Your objective:
This exercise calls for printing every record exactly once more.

### Recorded information ###

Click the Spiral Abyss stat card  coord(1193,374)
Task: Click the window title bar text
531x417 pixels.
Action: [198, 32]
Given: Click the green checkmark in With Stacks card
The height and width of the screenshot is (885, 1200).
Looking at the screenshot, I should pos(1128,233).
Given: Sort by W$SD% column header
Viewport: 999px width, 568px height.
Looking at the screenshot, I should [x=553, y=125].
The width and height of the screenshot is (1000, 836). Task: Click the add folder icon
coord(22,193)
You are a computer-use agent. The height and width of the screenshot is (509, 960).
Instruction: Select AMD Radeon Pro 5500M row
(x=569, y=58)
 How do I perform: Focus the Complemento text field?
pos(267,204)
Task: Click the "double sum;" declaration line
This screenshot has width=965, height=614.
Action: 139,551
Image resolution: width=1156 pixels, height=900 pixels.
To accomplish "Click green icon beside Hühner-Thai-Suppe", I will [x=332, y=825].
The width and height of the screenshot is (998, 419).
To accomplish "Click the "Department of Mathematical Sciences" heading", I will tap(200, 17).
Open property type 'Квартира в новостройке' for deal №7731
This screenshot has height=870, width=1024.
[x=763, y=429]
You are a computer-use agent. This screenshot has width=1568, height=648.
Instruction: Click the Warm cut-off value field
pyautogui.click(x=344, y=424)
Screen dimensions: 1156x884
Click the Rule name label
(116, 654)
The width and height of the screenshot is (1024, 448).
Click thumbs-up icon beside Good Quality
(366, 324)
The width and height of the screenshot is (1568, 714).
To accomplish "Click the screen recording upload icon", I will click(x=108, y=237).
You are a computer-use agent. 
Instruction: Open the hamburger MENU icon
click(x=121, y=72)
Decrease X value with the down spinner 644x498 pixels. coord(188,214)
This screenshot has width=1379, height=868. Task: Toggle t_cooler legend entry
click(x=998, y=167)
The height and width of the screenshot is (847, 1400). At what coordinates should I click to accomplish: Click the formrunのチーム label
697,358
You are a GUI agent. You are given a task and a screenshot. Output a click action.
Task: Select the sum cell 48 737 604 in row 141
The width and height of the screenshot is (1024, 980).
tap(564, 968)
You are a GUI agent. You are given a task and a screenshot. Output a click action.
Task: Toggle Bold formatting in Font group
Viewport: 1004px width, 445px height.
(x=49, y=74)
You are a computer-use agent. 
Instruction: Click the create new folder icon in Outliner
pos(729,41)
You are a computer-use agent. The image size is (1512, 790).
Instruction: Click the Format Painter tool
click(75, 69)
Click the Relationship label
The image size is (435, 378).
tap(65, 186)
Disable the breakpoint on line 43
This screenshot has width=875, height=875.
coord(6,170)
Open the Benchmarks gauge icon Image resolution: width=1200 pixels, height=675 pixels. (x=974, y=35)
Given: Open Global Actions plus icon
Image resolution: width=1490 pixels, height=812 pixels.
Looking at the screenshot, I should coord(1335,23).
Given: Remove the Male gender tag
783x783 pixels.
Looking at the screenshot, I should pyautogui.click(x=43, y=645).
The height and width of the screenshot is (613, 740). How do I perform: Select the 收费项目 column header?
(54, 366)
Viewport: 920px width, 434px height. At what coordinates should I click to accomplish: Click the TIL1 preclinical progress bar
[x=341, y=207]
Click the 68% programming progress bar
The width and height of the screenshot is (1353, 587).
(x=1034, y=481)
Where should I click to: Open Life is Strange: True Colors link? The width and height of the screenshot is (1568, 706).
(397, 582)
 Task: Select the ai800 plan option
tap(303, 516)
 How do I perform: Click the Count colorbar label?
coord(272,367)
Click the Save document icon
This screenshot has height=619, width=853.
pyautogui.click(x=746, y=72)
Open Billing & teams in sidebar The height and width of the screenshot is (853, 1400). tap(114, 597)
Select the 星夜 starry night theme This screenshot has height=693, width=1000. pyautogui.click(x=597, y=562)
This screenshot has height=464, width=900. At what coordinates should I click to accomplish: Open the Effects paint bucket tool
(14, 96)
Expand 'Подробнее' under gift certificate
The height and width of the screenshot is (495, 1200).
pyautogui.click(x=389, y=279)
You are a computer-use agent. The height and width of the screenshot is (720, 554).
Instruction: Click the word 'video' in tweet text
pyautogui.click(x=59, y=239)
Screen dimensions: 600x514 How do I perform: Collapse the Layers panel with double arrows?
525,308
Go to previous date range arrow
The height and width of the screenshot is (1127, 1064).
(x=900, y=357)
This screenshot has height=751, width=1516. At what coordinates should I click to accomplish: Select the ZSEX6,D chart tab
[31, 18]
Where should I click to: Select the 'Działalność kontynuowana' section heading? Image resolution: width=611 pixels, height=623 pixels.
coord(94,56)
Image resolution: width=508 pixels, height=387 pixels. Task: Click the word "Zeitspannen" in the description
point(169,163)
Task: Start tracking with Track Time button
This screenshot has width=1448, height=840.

###

Reply:
Click the Spiral Abyss stat card  coord(1193,374)
Task: Click the window title bar text
531x417 pixels.
Action: [198, 32]
Given: Click the green checkmark in With Stacks card
The height and width of the screenshot is (885, 1200).
Looking at the screenshot, I should pos(1128,233).
Given: Sort by W$SD% column header
Viewport: 999px width, 568px height.
Looking at the screenshot, I should [x=553, y=125].
The width and height of the screenshot is (1000, 836). Task: Click the add folder icon
coord(22,193)
You are a computer-use agent. The height and width of the screenshot is (509, 960).
Instruction: Select AMD Radeon Pro 5500M row
(x=569, y=58)
 How do I perform: Focus the Complemento text field?
pos(267,204)
Task: Click the "double sum;" declaration line
This screenshot has width=965, height=614.
Action: 139,551
Image resolution: width=1156 pixels, height=900 pixels.
To accomplish "Click green icon beside Hühner-Thai-Suppe", I will [x=332, y=825].
The width and height of the screenshot is (998, 419).
To accomplish "Click the "Department of Mathematical Sciences" heading", I will tap(200, 17).
Open property type 'Квартира в новостройке' for deal №7731
This screenshot has height=870, width=1024.
[x=763, y=429]
You are a computer-use agent. This screenshot has width=1568, height=648.
Instruction: Click the Warm cut-off value field
pyautogui.click(x=344, y=424)
Screen dimensions: 1156x884
Click the Rule name label
(116, 654)
The width and height of the screenshot is (1024, 448).
Click thumbs-up icon beside Good Quality
(366, 324)
The width and height of the screenshot is (1568, 714).
To accomplish "Click the screen recording upload icon", I will click(x=108, y=237).
You are a computer-use agent. 
Instruction: Open the hamburger MENU icon
click(x=121, y=72)
Decrease X value with the down spinner 644x498 pixels. coord(188,214)
This screenshot has width=1379, height=868. Task: Toggle t_cooler legend entry
click(x=998, y=167)
The height and width of the screenshot is (847, 1400). At what coordinates should I click to accomplish: Click the formrunのチーム label
697,358
You are a GUI agent. You are given a task and a screenshot. Output a click action.
Task: Select the sum cell 48 737 604 in row 141
The width and height of the screenshot is (1024, 980).
tap(564, 968)
You are a GUI agent. You are given a task and a screenshot. Output a click action.
Task: Toggle Bold formatting in Font group
Viewport: 1004px width, 445px height.
(x=49, y=74)
You are a computer-use agent. 
Instruction: Click the create new folder icon in Outliner
pos(729,41)
You are a computer-use agent. The image size is (1512, 790).
Instruction: Click the Format Painter tool
click(75, 69)
Click the Relationship label
The image size is (435, 378).
tap(65, 186)
Disable the breakpoint on line 43
This screenshot has width=875, height=875.
coord(6,170)
Open the Benchmarks gauge icon Image resolution: width=1200 pixels, height=675 pixels. (x=974, y=35)
Given: Open Global Actions plus icon
Image resolution: width=1490 pixels, height=812 pixels.
Looking at the screenshot, I should coord(1335,23).
Given: Remove the Male gender tag
783x783 pixels.
Looking at the screenshot, I should pyautogui.click(x=43, y=645).
The height and width of the screenshot is (613, 740). How do I perform: Select the 收费项目 column header?
(54, 366)
Viewport: 920px width, 434px height. At what coordinates should I click to accomplish: Click the TIL1 preclinical progress bar
[x=341, y=207]
Click the 68% programming progress bar
The width and height of the screenshot is (1353, 587).
(x=1034, y=481)
Where should I click to: Open Life is Strange: True Colors link? The width and height of the screenshot is (1568, 706).
(397, 582)
 Task: Select the ai800 plan option
tap(303, 516)
 How do I perform: Click the Count colorbar label?
coord(272,367)
Click the Save document icon
This screenshot has height=619, width=853.
pyautogui.click(x=746, y=72)
Open Billing & teams in sidebar The height and width of the screenshot is (853, 1400). tap(114, 597)
Select the 星夜 starry night theme This screenshot has height=693, width=1000. pyautogui.click(x=597, y=562)
This screenshot has height=464, width=900. At what coordinates should I click to accomplish: Open the Effects paint bucket tool
(14, 96)
Expand 'Подробнее' under gift certificate
The height and width of the screenshot is (495, 1200).
pyautogui.click(x=389, y=279)
You are a computer-use agent. The height and width of the screenshot is (720, 554).
Instruction: Click the word 'video' in tweet text
pyautogui.click(x=59, y=239)
Screen dimensions: 600x514 How do I perform: Collapse the Layers panel with double arrows?
525,308
Go to previous date range arrow
The height and width of the screenshot is (1127, 1064).
(x=900, y=357)
This screenshot has height=751, width=1516. At what coordinates should I click to accomplish: Select the ZSEX6,D chart tab
[31, 18]
Where should I click to: Select the 'Działalność kontynuowana' section heading? Image resolution: width=611 pixels, height=623 pixels.
coord(94,56)
Image resolution: width=508 pixels, height=387 pixels. Task: Click the word "Zeitspannen" in the description
point(169,163)
Task: Start tracking with Track Time button
This screenshot has width=1448, height=840.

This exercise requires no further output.